--- Work to be completed ---
Return the records below line for line, unchanged, leaving out the pictures.

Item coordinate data
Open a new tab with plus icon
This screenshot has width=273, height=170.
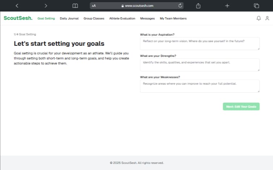227,6
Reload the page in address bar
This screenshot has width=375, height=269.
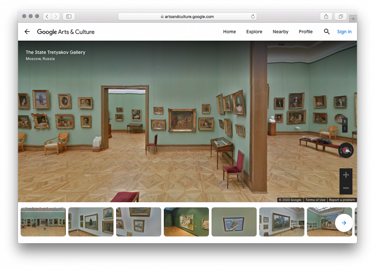[x=253, y=16]
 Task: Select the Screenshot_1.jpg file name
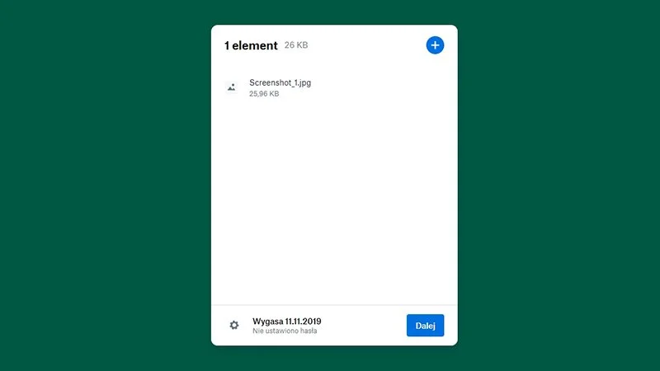coord(280,83)
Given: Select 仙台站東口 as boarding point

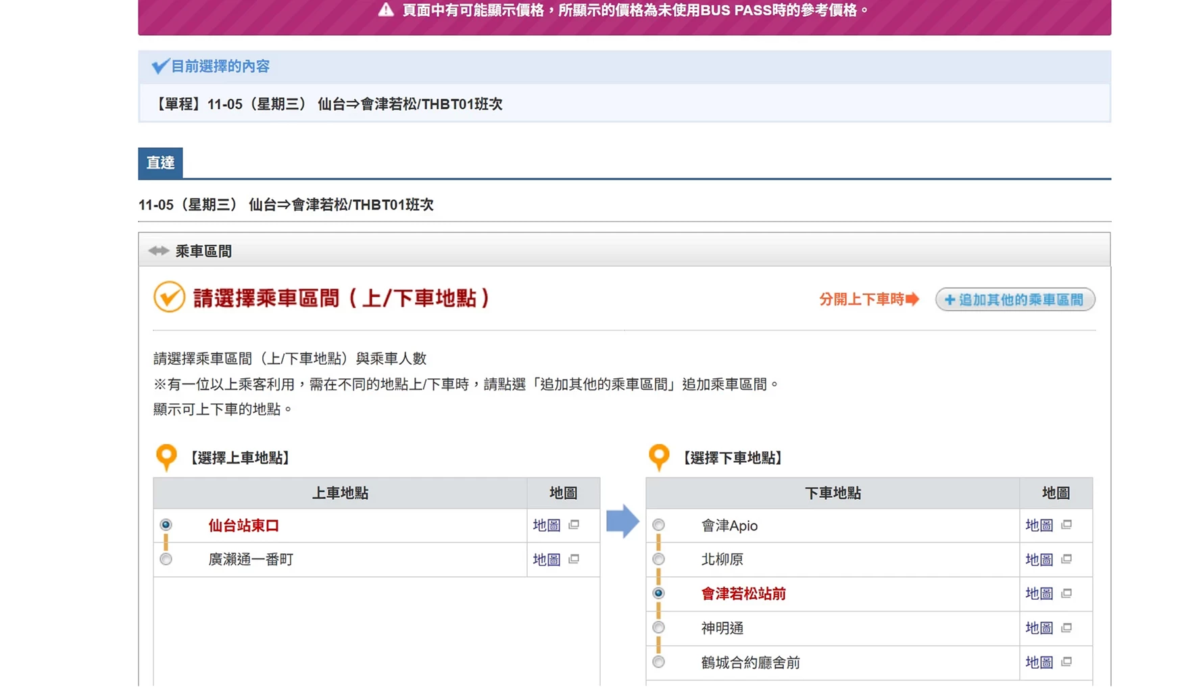Looking at the screenshot, I should pos(166,525).
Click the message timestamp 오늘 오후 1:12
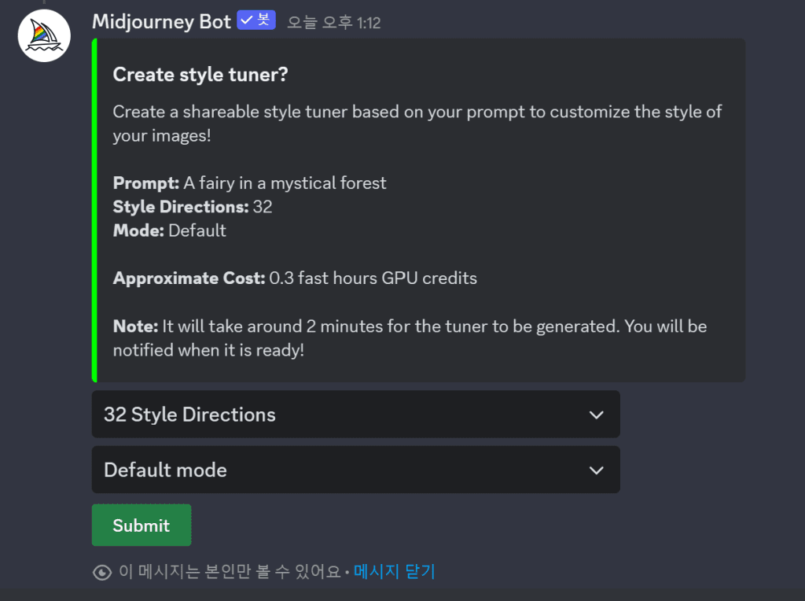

--- Response below ---
Open a new tab with plus icon
This screenshot has width=273, height=170.
227,6
Reload the page in address bar
This screenshot has width=375, height=269.
[x=253, y=16]
 Task: Select the Screenshot_1.jpg file name
coord(280,83)
Given: Select 仙台站東口 as boarding point

Looking at the screenshot, I should pos(166,525).
Click the message timestamp 오늘 오후 1:12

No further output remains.